- _What to produce_
Would you print the lines below exactly, beginning at the line that has "473x124 pixels. Task: Toggle" and stopping after the line that has "Task: Click the left"? Only those lines, and no pictures.

- _Provided material_
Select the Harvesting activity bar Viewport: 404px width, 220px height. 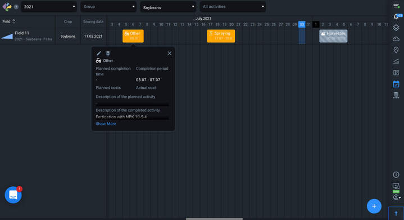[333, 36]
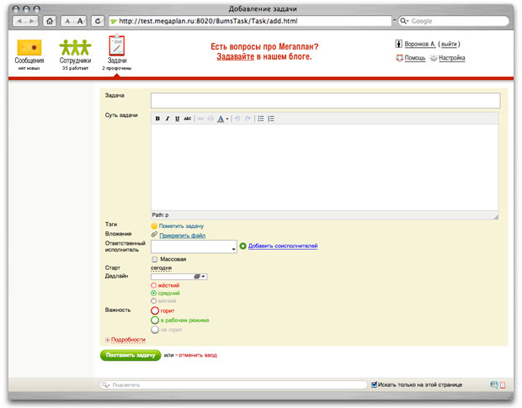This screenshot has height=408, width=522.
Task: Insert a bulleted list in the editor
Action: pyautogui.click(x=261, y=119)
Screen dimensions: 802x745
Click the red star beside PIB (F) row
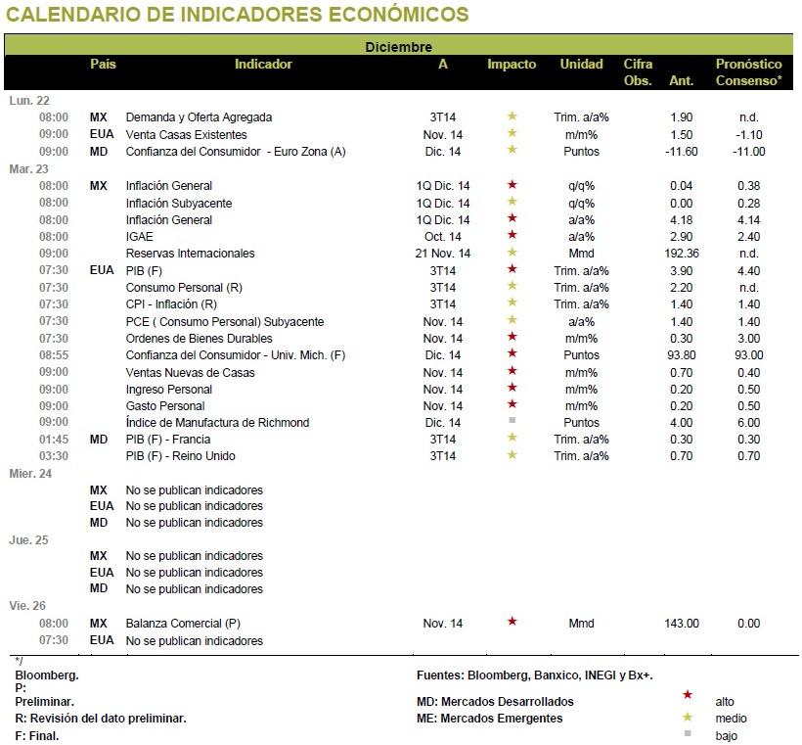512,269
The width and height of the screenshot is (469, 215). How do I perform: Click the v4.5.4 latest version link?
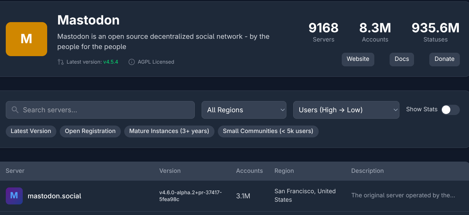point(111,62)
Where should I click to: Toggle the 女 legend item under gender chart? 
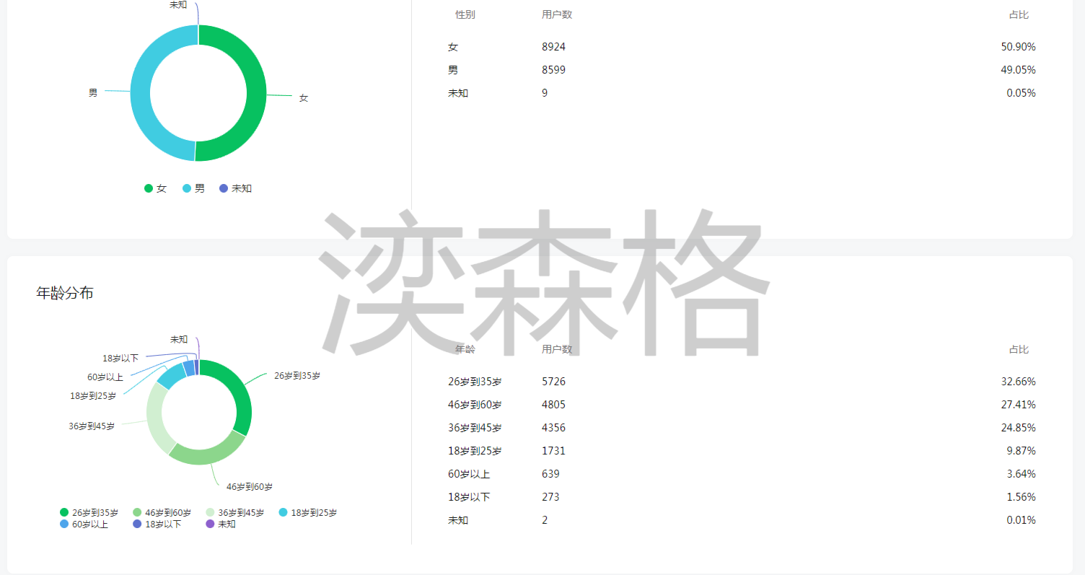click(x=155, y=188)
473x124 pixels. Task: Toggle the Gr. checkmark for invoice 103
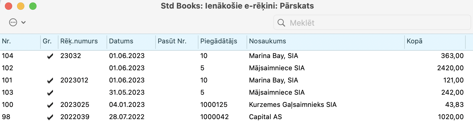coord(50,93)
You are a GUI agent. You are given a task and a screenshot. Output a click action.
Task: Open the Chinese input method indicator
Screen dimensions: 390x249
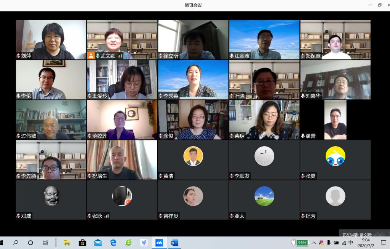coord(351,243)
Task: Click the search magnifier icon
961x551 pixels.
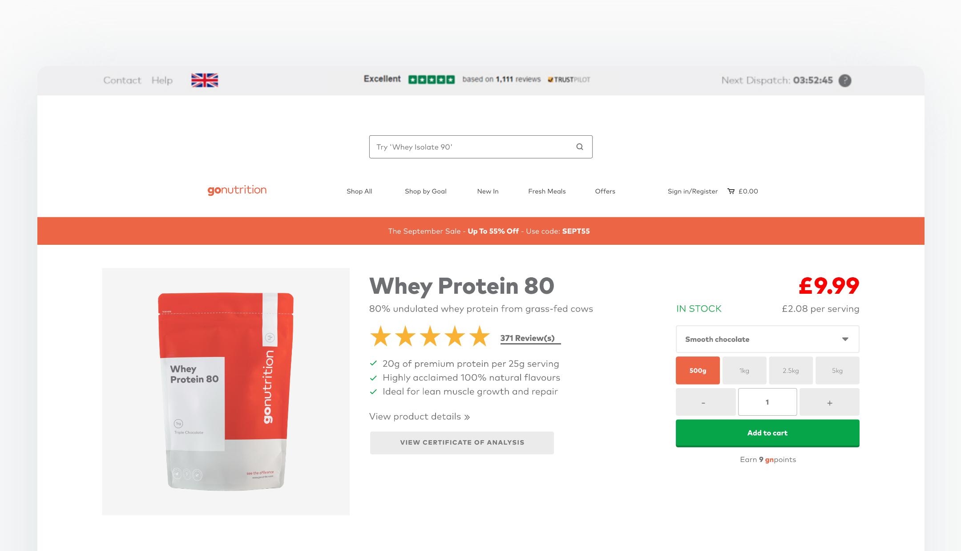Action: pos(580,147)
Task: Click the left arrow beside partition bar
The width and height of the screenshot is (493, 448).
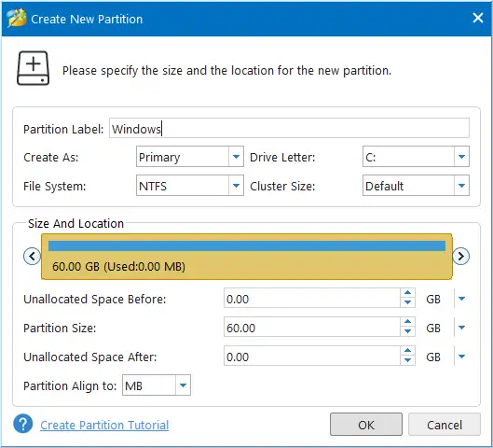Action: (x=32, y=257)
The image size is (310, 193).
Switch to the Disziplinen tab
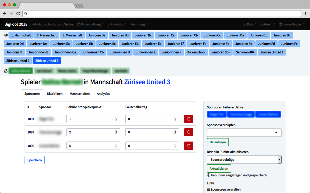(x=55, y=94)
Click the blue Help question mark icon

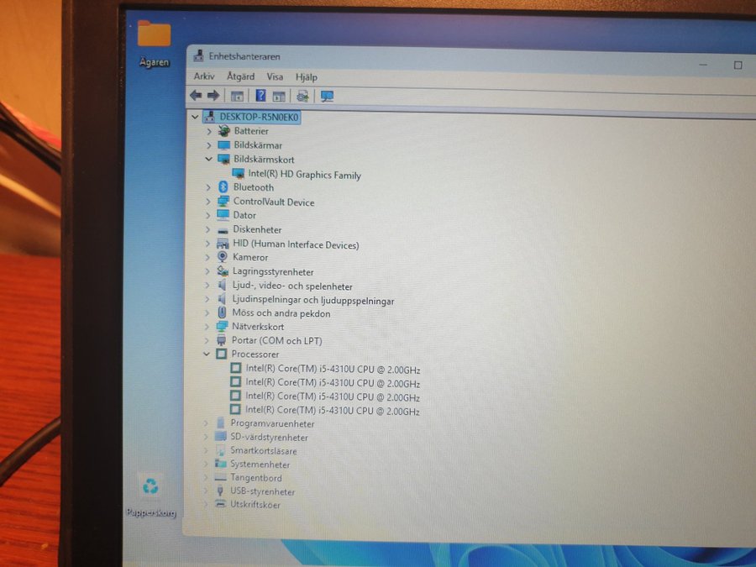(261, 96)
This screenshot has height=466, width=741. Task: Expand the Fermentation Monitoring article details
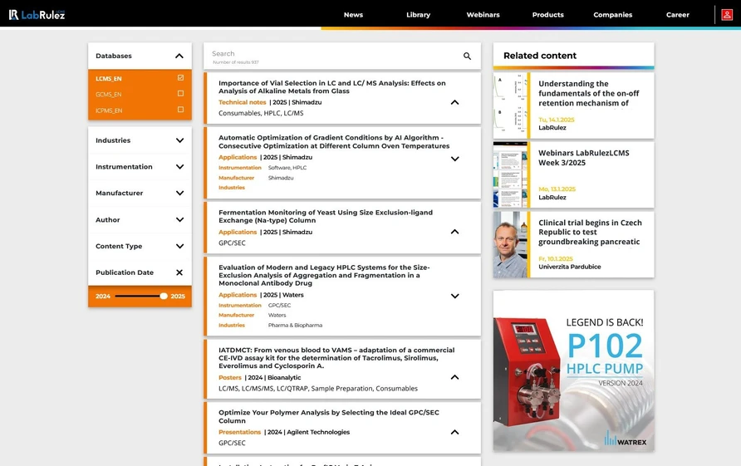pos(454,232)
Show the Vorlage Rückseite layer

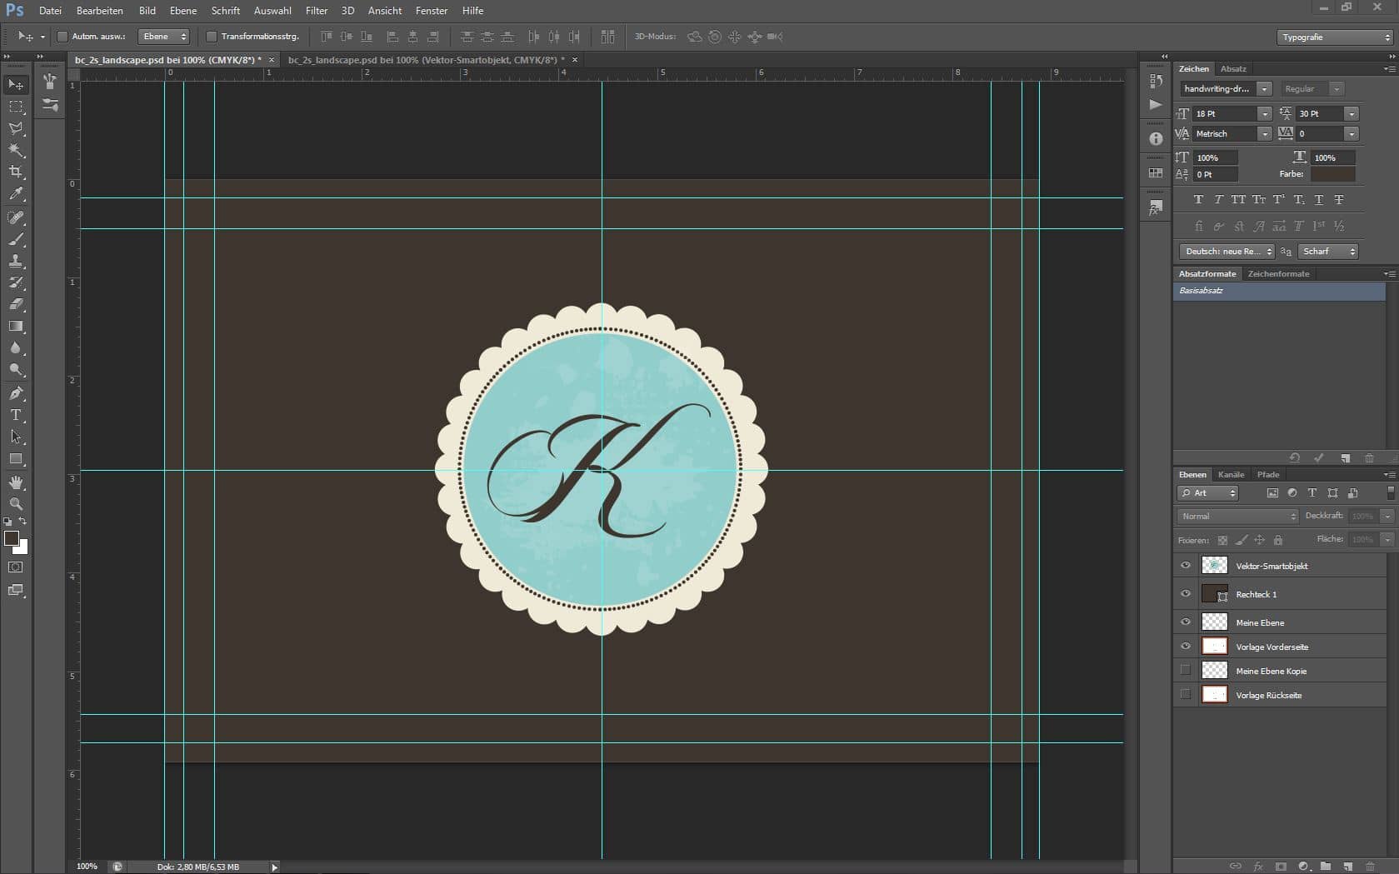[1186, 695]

---

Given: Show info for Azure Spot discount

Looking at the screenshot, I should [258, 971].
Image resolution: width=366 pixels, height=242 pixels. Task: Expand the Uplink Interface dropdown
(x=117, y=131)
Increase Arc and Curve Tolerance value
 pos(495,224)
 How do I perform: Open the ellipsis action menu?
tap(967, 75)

- _Answer area_
473x124 pixels. Task: Toggle the Gr. checkmark for invoice 103
coord(50,93)
You are a GUI agent. You are given a task and a screenshot. Output a click action.
Task: Open the Chinese input method indicator
Screen dimensions: 390x249
coord(351,243)
Task: Click the search magnifier icon
961x551 pixels.
Action: pos(580,147)
Task: Click the left arrow beside partition bar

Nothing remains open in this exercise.